» **Extrait du document**:
SORTIE CINÉ – Plus le temps passe, plus la nostalgie gagne du terrain. Même à 40 ans, l'âge de Nicolas Bedos, réalisateur d'un joli deuxième film mélancolique et romantique, La Belle Époque, qui sort dans les salles ce mercredi 6 novembre après avoir été ovationné au dernier Festival de Cannes, où il avait été présenté hors-compétition.

Victor (Daniel Auteuil), auteur de BD à succès dans les années 80 et dessinateur de presse dont le journal n'existe désormais que sur Internet, est un sexagénaire désabusé, dépassé par la vitesse du progrès technologique et des transformations de la société, qui refuse d'avoir un téléphone portable. Au contraire sa femme (Fanny Ardant), psychiatre, s'adapte à la vie moderne, le trouve ennuyeux, le trompe avec le directeur du journal qui l'a viré, et décide de le quitter.

» **Consigne**:
Recopiez fidèlement le passage de l'article sur le film La Belle Époque compris entre « SORTIE CINÉ – » et « de le quitter. », inclus.

» **Données présentées**:
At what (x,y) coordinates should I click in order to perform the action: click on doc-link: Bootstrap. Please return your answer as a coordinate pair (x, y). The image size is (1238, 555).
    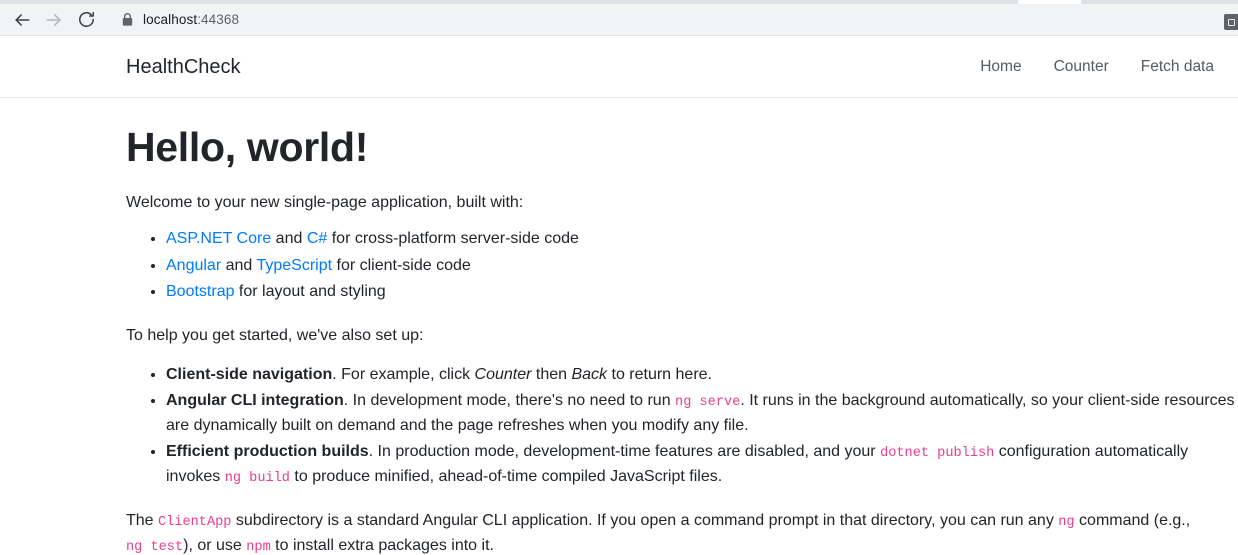
    Looking at the image, I should click on (200, 292).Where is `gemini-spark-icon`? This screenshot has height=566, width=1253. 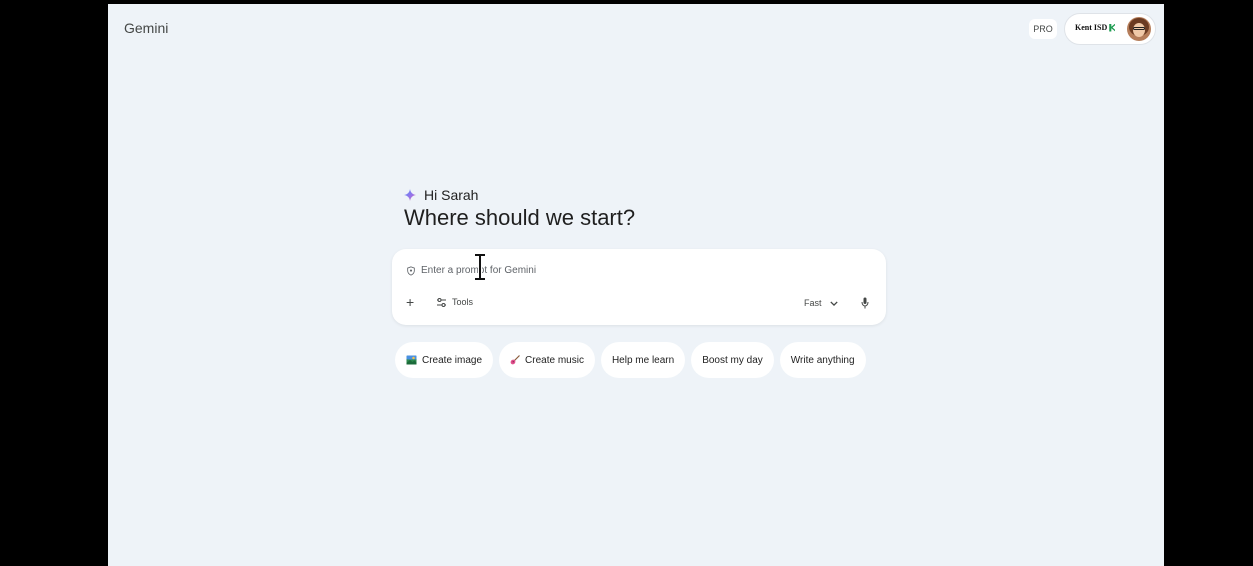 gemini-spark-icon is located at coordinates (410, 195).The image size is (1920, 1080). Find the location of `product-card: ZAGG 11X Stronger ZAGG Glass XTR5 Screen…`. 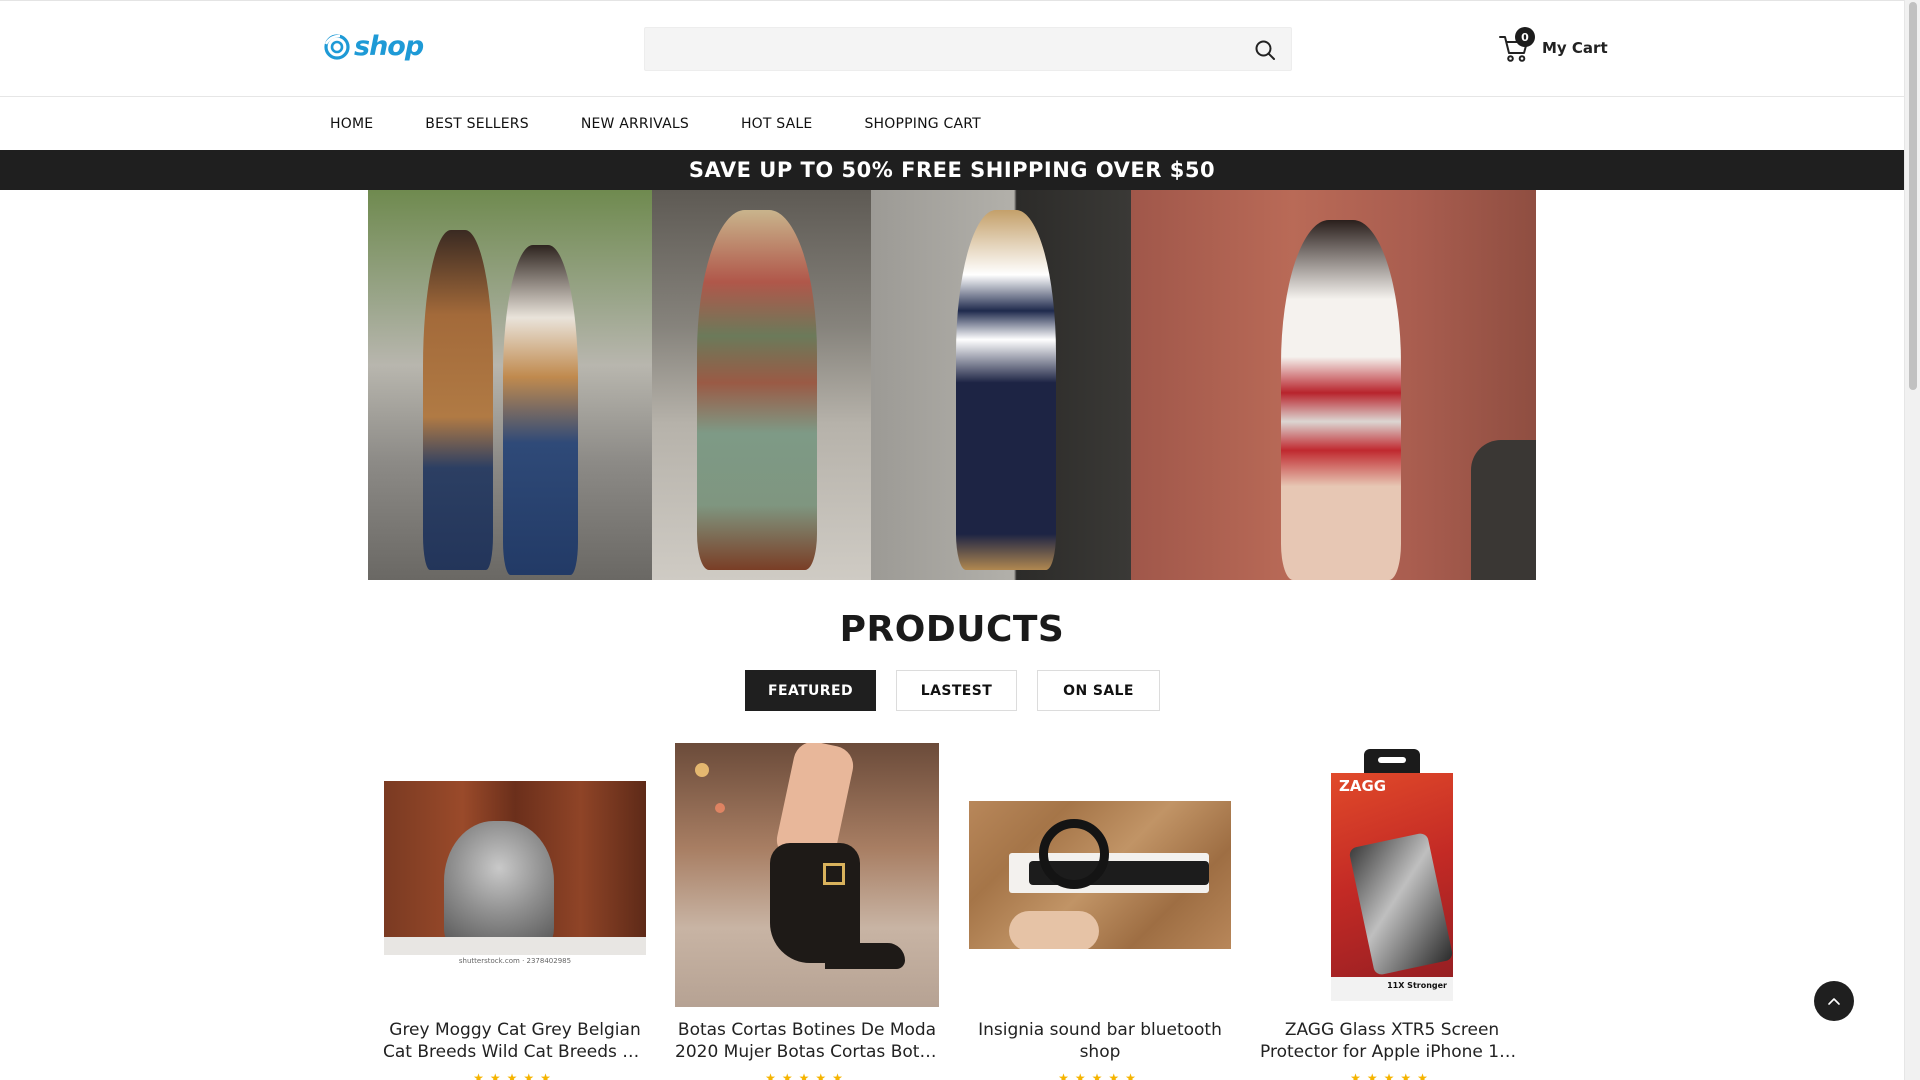

product-card: ZAGG 11X Stronger ZAGG Glass XTR5 Screen… is located at coordinates (1392, 912).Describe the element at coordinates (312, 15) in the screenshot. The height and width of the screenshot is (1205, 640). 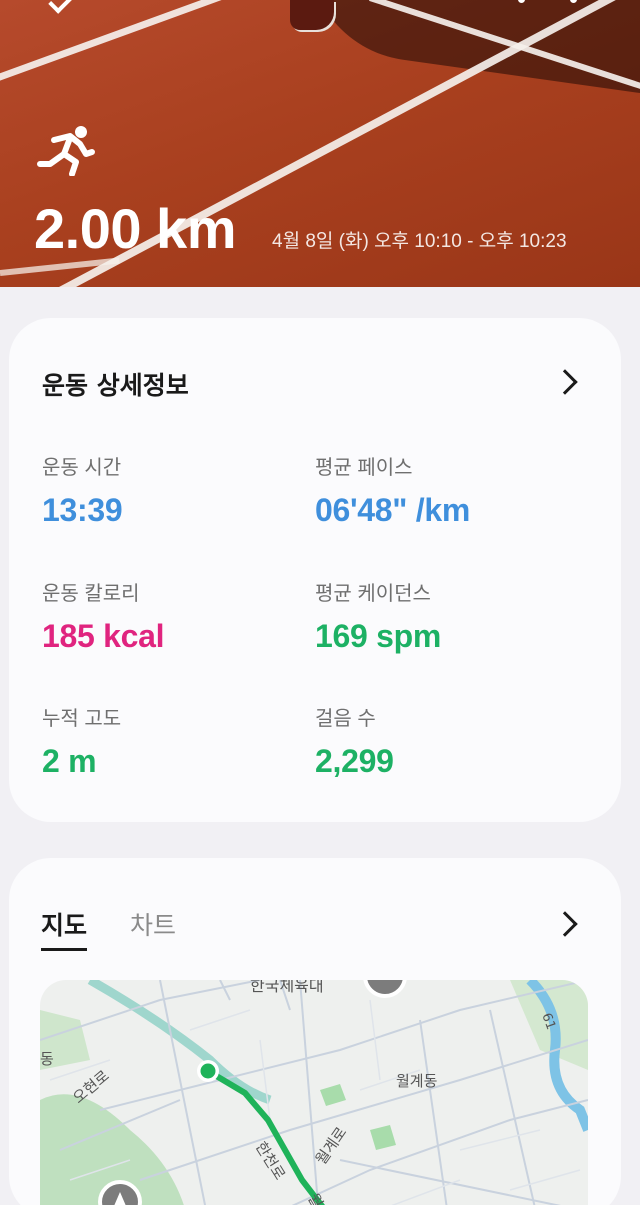
I see `runner-shoe-image` at that location. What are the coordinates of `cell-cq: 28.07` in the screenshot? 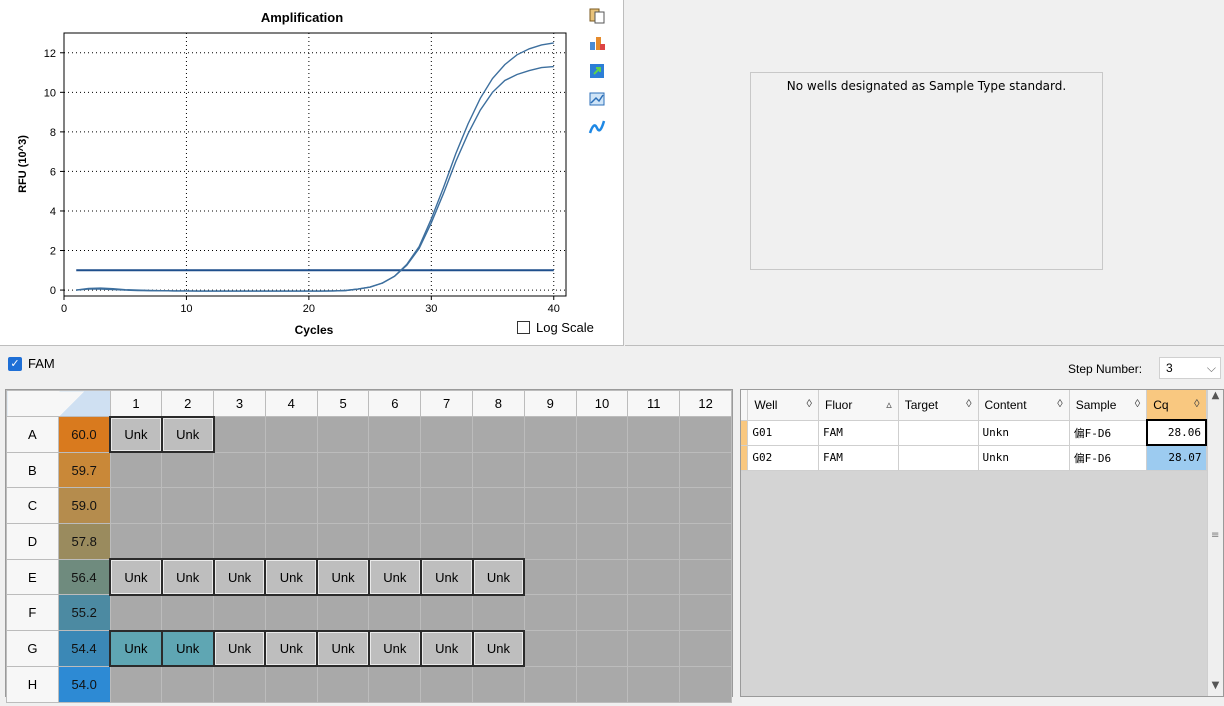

» **Réponse**:
SORTIE CINÉ – Plus le temps passe, plus la nostalgie gagne du terrain. Même à 40 ans, l'âge de Nicolas Bedos, réalisateur d'un joli deuxième film mélancolique et romantique, La Belle Époque, qui sort dans les salles ce mercredi 6 novembre après avoir été ovationné au dernier Festival de Cannes, où il avait été présenté hors-compétition.

Victor (Daniel Auteuil), auteur de BD à succès dans les années 80 et dessinateur de presse dont le journal n'existe désormais que sur Internet, est un sexagénaire désabusé, dépassé par la vitesse du progrès technologique et des transformations de la société, qui refuse d'avoir un téléphone portable. Au contraire sa femme (Fanny Ardant), psychiatre, s'adapte à la vie moderne, le trouve ennuyeux, le trompe avec le directeur du journal qui l'a viré, et décide de le quitter.